> [DIRECTION]:
Please retype the passage of the post on speeding up perf between "Michał Sidor suggests" and "over a pipe.", inclusive.

***** GIVEN TEXT

~60x speed-up of Linux "perf"
Thu 9 Sep 2021 13:31 CEST
I’ve recently been using cargo-flamegraph to profile syndicate-server.
The tool is great, but it uses perf
to record and analyze profile
data, and
perf
on Debian has a performance problem:
when not linked against libbfd
, it shells out to addr2line
for
every address it needs to look up. Thousands and thousands and
thousands of incredibly short-lived processes.
Michał Sidor suggests building against libbfd
,
something that the Debian maintainers
aren’t allowed to do.1
I tried the other approach,
suggested by Steinar H. Gunderson,
of patching perf
to use a long-running addr2line
process instead,
sending queries to it over a pipe.

**********
***** EXCERPTED DATA

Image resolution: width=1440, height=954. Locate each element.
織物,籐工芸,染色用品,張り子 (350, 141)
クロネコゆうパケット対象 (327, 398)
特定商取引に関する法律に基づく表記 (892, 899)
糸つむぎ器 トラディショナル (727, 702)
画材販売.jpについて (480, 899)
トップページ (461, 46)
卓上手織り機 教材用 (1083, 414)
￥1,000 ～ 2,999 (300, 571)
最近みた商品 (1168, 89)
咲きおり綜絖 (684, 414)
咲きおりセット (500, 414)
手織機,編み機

**********

> [PROBLEM SOLUTION]:
Michał Sidor suggests building against libbfd
,
something that the Debian maintainers
aren’t allowed to do.1
I tried the other approach,
suggested by Steinar H. Gunderson,
of patching perf
to use a long-running addr2line
process instead,
sending queries to it over a pipe.